I wander out of my closet and lean against the wall. I can’t wait to hear this plan.
Hazel hands me one of the champagne bottles and plops down onto the bed. “Open sesame.”
“I need the magic word.”
“Please buy me a drink, Mr. Reed.” She makes a hurry-up gesture. “I stole high-end champagne for you, so you should be thanking me.”
I peel back the foil carefully. Given Hazel’s vigorous delivery, odds are high I end up wearing champagne. I retrieve a towel from the bathroom and then grab my water glass. Hazel will have to share because I haven’t gotten around to replacing the glasses Molly took with her. Hazel watches as I cover the cork and the cage with the towel.
“Why are you here?” I untwist the cage and then work the bottle clockwise until the cork pops free.
She throws her arms wide. “I’m hiding from the party.
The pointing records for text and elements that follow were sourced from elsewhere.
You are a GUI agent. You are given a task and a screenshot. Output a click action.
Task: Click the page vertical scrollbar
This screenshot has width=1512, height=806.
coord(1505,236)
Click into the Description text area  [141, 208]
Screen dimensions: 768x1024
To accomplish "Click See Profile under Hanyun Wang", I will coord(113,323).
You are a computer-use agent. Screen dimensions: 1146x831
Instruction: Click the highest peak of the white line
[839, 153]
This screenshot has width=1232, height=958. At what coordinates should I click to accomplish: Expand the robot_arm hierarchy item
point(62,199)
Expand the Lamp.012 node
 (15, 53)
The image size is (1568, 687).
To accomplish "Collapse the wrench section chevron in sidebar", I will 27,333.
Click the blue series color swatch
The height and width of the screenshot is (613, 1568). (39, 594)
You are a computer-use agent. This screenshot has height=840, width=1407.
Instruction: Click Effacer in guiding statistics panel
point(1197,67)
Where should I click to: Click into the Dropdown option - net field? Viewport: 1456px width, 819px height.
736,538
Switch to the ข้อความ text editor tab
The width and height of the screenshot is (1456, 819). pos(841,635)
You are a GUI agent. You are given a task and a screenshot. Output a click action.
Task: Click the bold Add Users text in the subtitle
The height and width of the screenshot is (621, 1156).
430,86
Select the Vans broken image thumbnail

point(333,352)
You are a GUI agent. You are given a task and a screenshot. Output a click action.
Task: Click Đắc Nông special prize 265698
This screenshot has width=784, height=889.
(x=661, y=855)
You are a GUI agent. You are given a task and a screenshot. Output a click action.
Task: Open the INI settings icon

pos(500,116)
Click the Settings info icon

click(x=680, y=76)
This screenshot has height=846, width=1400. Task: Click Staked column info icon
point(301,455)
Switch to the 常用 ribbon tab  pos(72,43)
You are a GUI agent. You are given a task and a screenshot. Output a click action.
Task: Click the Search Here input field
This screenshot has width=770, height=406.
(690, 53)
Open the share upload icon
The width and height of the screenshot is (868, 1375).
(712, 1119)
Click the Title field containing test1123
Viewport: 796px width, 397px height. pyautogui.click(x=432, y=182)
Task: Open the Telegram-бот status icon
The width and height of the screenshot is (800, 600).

The big question is why you’re here.”
“It’s my house.” I pour a glass of champagne and hold it out to Hazel.
She swipes the bottle from me instead and takes a swig. “I call bullshit, Mr. Reed. You’re hiding from life.”
I take a sip from the glass. She’s right about one thing. Max bought the good stuff for this party. “You don’t want to celebrate Dev’s engagement?”
Brown eyes widen dramatically. “Usually Max has pool parties. Everyone over there today is wearing fancy clothes and there are no naked bodies in the pool.”
“You don’t even like swimming, so why do you care?”
Hazel can’t swim. Her reasons include allergies to swimwear, bikini-line maintenance and chlorine. It’s her loss. Pretty much all my nonwork time now is spent in the ocean.